Harold Fitzpatrick

Personal information
- Full name: Henry James Fitzpatrick
- Date of birth: 19 December 1880
- Date of death: 6 June 1942 (aged 61)
- Height: 5 ft 8 in (1.73 m)
- Position: Forward

Senior career*
- Years: Team / Apps / (Gls)
- 1897–1900: Garston Gas Works Reserves
- 1902–1905: Gordon Highlanders
- 1906–1907: Luton Town / 20 / (7)
- 1907–1908: Liverpool / 4 / (2)
- 1908–1909: Chesterfield / 17 / (1)
- Total:  / 41 / (10)
- Allegiance: United Kingdom
- Service years: 1901–1902 1914–1918
- Unit: Gordon Highlanders;
- Conflicts: World War I

= Harold Fitzpatrick =

English footballer (1880–1942)

Henry James Fitzpatrick (19 December 1880 – 6 June 1942), also known as Harry Fitzpatrick was a British footballer who played as a forward. He served with the British Expeditionary Force in World War I.

==Career==
He played for the Scottish Regiment Gordon Highlanders and was noted as "star forward for the regiment team." He was signed by Luton Town in 1905. His debut for the Hatters was a Southern League away game against Bristol Rovers which Luton won 1–0.

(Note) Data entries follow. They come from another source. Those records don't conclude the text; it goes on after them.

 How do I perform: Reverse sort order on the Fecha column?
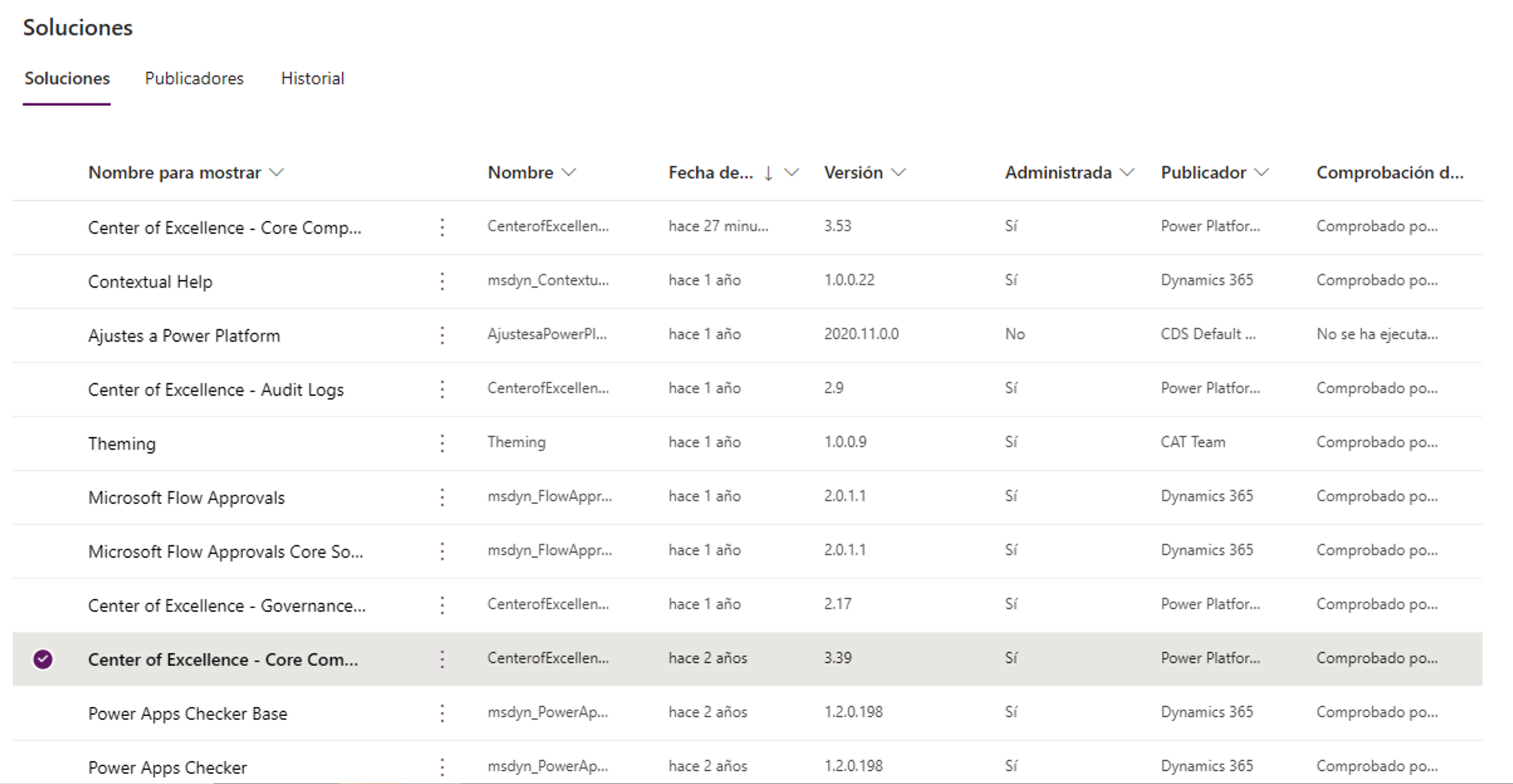[x=768, y=172]
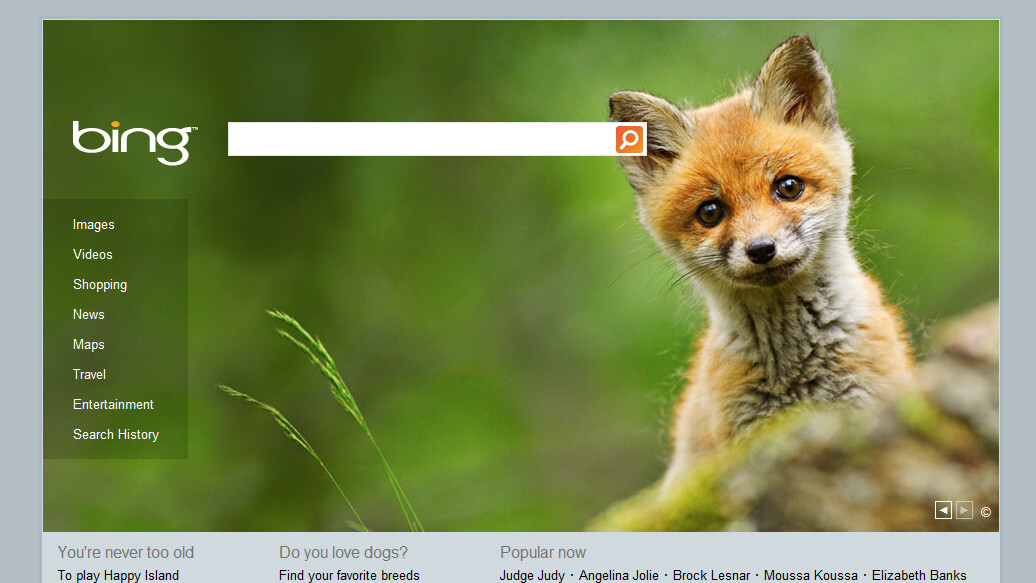Open the "To play Happy Island" link
Image resolution: width=1036 pixels, height=583 pixels.
tap(118, 575)
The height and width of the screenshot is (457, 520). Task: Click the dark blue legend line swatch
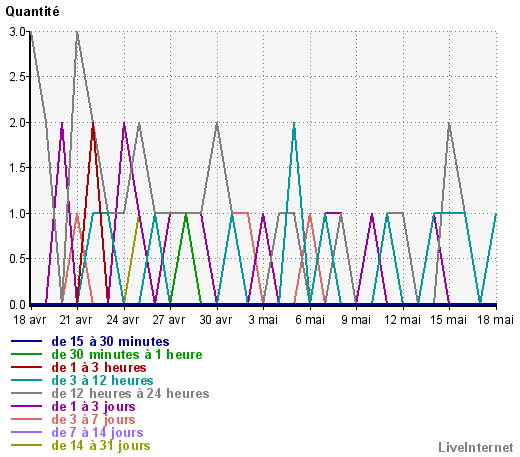[x=27, y=341]
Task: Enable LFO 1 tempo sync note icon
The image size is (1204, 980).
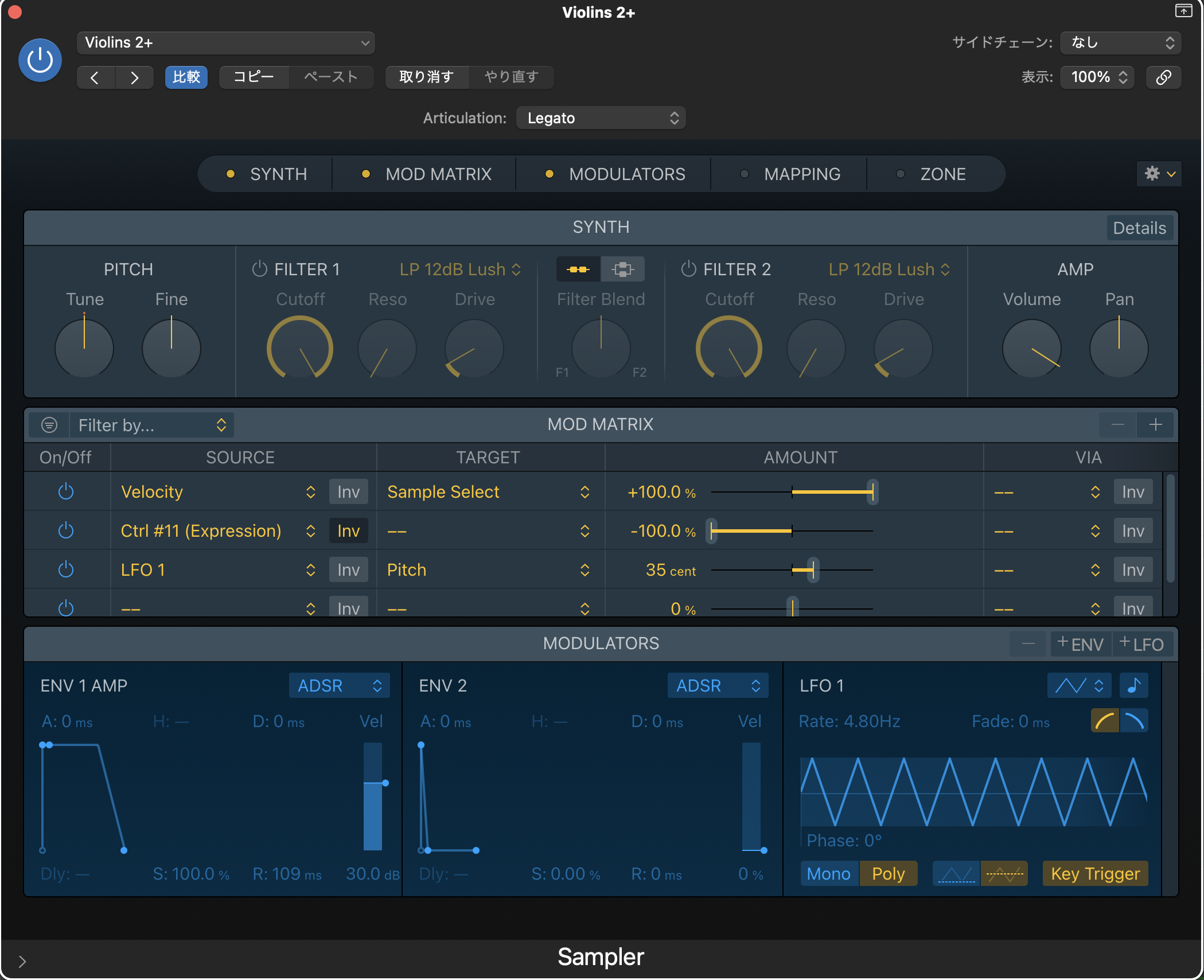Action: click(x=1133, y=685)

In 1907 Fitzpatrick was brought by Liverpool for a "sizeable fee". In his debut on 12 October 1907 he scored the only game in the game against Sunderland. He was on the score sheet again for Liverpool against Sheffield Wednesday, but he wasn't as prolific in the reverse and fell out of favour. After the season, he transferred to Chesterfield.

He served with the Gordon Highlanders at Mons during World War I where he was captured in 1915. He was a prisoner of war in Germany until early 1918 when he was among thousands of prisoners who were allowed to go to the Netherlands that year, where he stayed until the end of the war. During his stay there he coached Zaanlandsche Voetbal Vereeniging from Zaandam in the second Division of the Old Dutch league until he left by train on 17 November 1918, six days after the surrender of Germany.